__Data to process__.
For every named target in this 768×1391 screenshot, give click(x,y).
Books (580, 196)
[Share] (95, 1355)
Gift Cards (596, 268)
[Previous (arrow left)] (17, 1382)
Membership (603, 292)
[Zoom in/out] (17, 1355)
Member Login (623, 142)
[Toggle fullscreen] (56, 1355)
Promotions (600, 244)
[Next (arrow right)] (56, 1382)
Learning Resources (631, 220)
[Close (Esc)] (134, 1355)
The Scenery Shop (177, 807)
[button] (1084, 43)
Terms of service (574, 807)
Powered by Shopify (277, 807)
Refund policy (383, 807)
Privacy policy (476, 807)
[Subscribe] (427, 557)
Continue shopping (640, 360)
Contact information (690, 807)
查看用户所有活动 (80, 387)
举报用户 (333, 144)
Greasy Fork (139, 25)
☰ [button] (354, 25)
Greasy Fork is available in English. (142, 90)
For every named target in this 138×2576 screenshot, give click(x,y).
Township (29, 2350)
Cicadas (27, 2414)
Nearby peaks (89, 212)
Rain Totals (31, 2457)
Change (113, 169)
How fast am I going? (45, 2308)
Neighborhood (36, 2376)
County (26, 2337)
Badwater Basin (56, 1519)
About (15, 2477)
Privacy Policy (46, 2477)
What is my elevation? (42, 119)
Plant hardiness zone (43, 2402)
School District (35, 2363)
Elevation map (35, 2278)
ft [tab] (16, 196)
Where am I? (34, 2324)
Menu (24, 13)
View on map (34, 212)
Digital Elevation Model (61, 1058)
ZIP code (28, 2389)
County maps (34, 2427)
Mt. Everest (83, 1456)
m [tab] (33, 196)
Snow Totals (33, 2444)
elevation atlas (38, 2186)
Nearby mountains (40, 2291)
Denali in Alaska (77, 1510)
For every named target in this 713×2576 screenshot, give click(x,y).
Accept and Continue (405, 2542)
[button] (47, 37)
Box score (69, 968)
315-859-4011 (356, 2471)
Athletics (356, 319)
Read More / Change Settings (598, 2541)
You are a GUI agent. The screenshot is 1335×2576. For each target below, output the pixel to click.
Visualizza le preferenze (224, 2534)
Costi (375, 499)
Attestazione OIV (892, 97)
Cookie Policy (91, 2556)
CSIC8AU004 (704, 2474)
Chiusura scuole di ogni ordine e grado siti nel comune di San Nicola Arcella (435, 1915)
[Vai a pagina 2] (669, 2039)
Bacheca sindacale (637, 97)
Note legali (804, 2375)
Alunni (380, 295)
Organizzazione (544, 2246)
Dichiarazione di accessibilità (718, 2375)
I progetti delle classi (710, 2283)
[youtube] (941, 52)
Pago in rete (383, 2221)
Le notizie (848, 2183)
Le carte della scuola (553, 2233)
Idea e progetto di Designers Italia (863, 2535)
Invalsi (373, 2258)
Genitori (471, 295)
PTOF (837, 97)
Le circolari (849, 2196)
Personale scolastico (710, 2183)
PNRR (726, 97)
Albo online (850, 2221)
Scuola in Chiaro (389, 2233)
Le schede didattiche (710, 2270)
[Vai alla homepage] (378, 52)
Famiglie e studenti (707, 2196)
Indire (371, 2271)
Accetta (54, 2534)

__Task directions__.
All entries must be printed exactly, with nothing omitted.

__Written answer__.
For every named target in this 768×1391 screenshot, give click(x,y).
Books (580, 196)
[Share] (95, 1355)
Gift Cards (596, 268)
[Previous (arrow left)] (17, 1382)
Membership (603, 292)
[Zoom in/out] (17, 1355)
Member Login (623, 142)
[Toggle fullscreen] (56, 1355)
Promotions (600, 244)
[Next (arrow right)] (56, 1382)
Learning Resources (631, 220)
[Close (Esc)] (134, 1355)
The Scenery Shop (177, 807)
[button] (1084, 43)
Terms of service (574, 807)
Powered by Shopify (277, 807)
Refund policy (383, 807)
Privacy policy (476, 807)
[Subscribe] (427, 557)
Continue shopping (640, 360)
Contact information (690, 807)
查看用户所有活动 (80, 387)
举报用户 (333, 144)
Greasy Fork (139, 25)
☰ [button] (354, 25)
Greasy Fork is available in English. (142, 90)
For every named target in this 138×2576 screenshot, give click(x,y).
Township (29, 2350)
Cicadas (27, 2414)
Nearby peaks (89, 212)
Rain Totals (31, 2457)
Change (113, 169)
How fast am I going? (45, 2308)
Neighborhood (36, 2376)
County (26, 2337)
Badwater Basin (56, 1519)
About (15, 2477)
Privacy Policy (46, 2477)
What is my elevation? (42, 119)
Plant hardiness zone (43, 2402)
School District (35, 2363)
Elevation map (35, 2278)
ft [tab] (16, 196)
Where am I? (34, 2324)
Menu (24, 13)
View on map (34, 212)
Digital Elevation Model (61, 1058)
ZIP code (28, 2389)
County maps (34, 2427)
Mt. Everest (83, 1456)
m [tab] (33, 196)
Snow Totals (33, 2444)
elevation atlas (38, 2186)
Nearby mountains (40, 2291)
Denali in Alaska (77, 1510)
For every named target in this 713×2576 screenshot, give click(x,y).
Accept and Continue (405, 2542)
[button] (47, 37)
Box score (69, 968)
315-859-4011 (356, 2471)
Athletics (356, 319)
Read More / Change Settings (598, 2541)
You are a GUI agent. The screenshot is 1335×2576. For each target below, output the pixel to click.
Visualizza le preferenze (224, 2534)
Costi (375, 499)
Attestazione OIV (892, 97)
Cookie Policy (91, 2556)
CSIC8AU004 (704, 2474)
Chiusura scuole di ogni ordine e grado siti nel comune di San Nicola Arcella (435, 1915)
[Vai a pagina 2] (669, 2039)
Bacheca sindacale (637, 97)
Note legali (804, 2375)
Alunni (380, 295)
Organizzazione (544, 2246)
Dichiarazione di accessibilità (718, 2375)
I progetti delle classi (710, 2283)
[youtube] (941, 52)
Pago in rete (383, 2221)
Le notizie (848, 2183)
Le carte della scuola (553, 2233)
Idea e progetto di Designers Italia (863, 2535)
Invalsi (373, 2258)
Genitori (471, 295)
PTOF (837, 97)
Le circolari (849, 2196)
Personale scolastico (710, 2183)
PNRR (726, 97)
Albo online (850, 2221)
Scuola in Chiaro (389, 2233)
Le schede didattiche (710, 2270)
[Vai alla homepage] (378, 52)
Famiglie e studenti (707, 2196)
Indire (371, 2271)
Accetta (54, 2534)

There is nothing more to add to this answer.